**** INPUT RECORDS ****
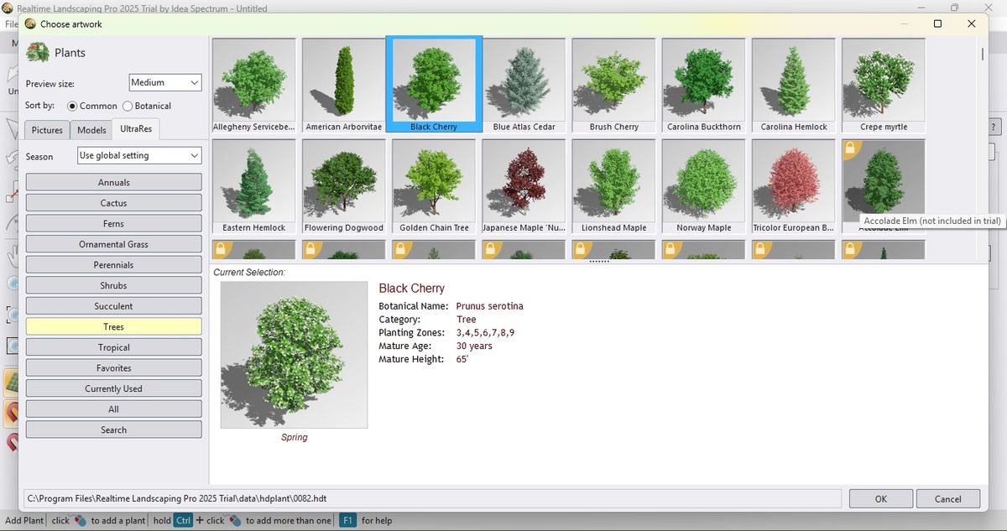Open the Preview size dropdown
The width and height of the screenshot is (1007, 531).
(164, 82)
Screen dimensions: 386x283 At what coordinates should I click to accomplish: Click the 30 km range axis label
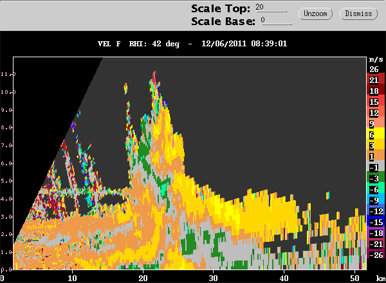coord(213,277)
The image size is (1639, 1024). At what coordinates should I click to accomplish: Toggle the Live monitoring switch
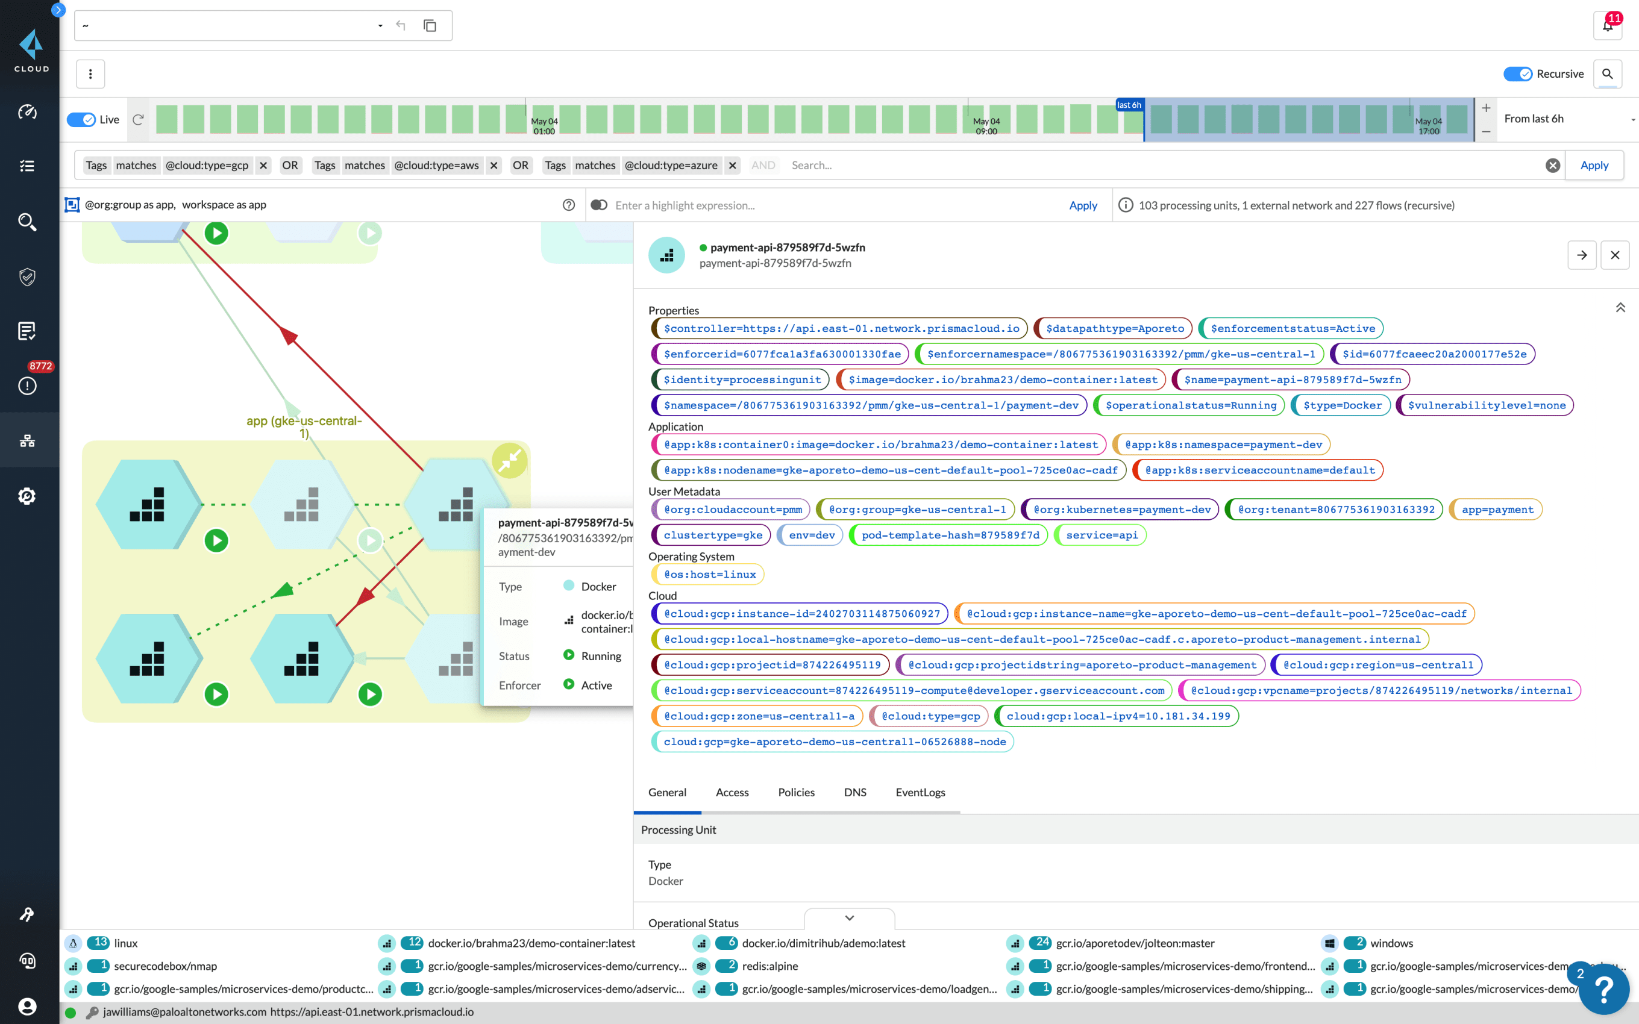(81, 118)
****
**THE TASK**
From the line that contains "Screen dimensions: 386x283" to the last line of the data above, inclusive, transcribe every line exactly and only those lines, omitting pictures.

**ANSWER BOX**
Screen dimensions: 386x283 At what coordinates should I click to accomplish: Click the 30 km range axis label
coord(213,277)
The image size is (1639, 1024). At what coordinates should I click to accomplish: Toggle the Live monitoring switch
(81, 118)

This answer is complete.